Goal
Please copy the material from the line with "Given: Click the Valid to date field" through the end of the material, swapping "field" for "box" and leaving all else unchanged. Leave out the pictures.

Record extracts

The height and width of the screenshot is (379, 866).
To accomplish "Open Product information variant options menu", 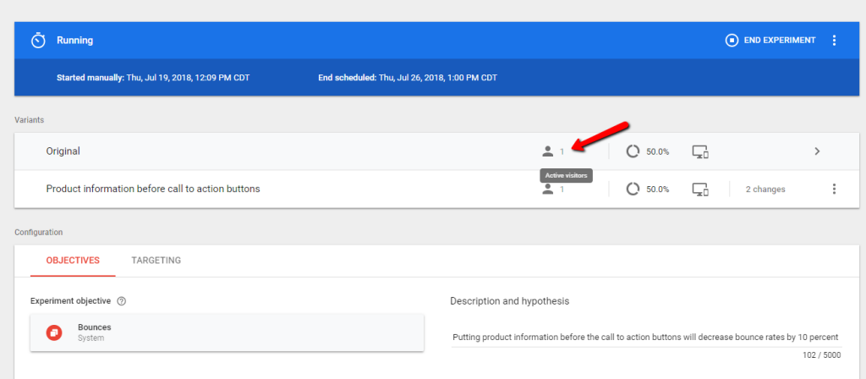I will pos(835,189).
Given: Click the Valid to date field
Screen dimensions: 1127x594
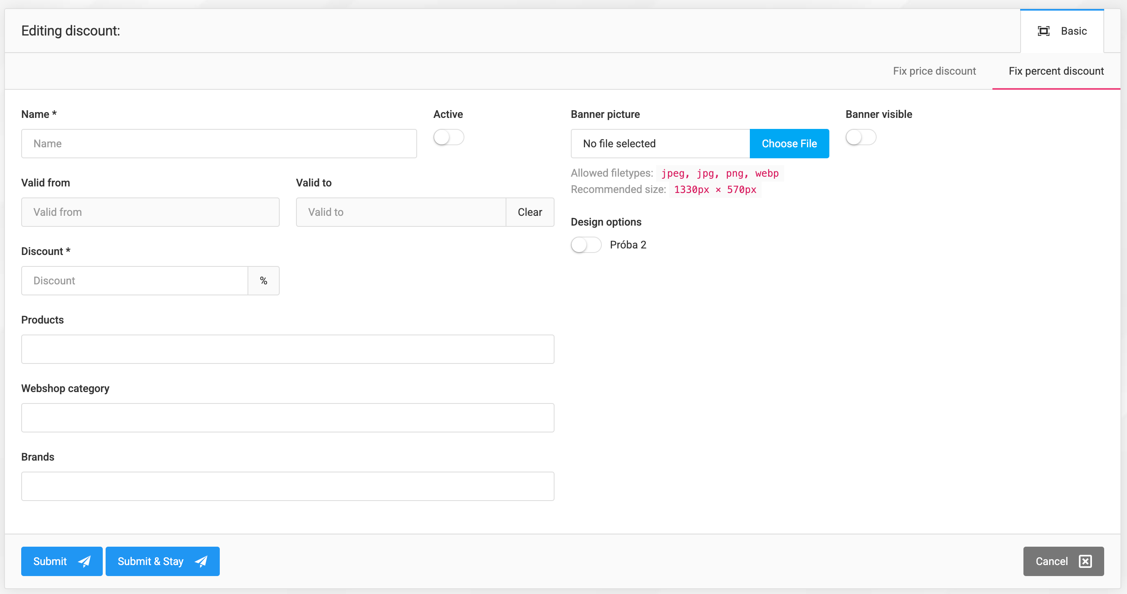Looking at the screenshot, I should click(x=400, y=212).
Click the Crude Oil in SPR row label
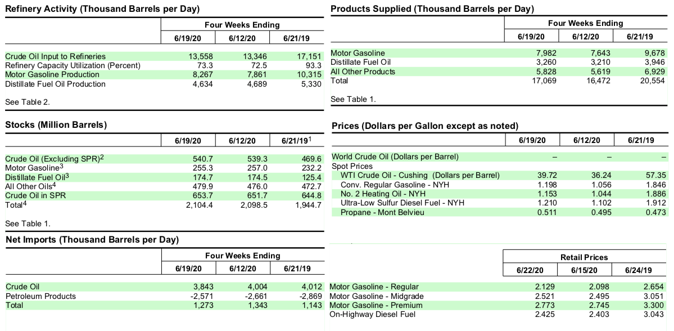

The reply
Given: Click the Valid to date box
Screen dimensions: 1127x594
Looking at the screenshot, I should click(x=400, y=212).
Click the Crude Oil in SPR row label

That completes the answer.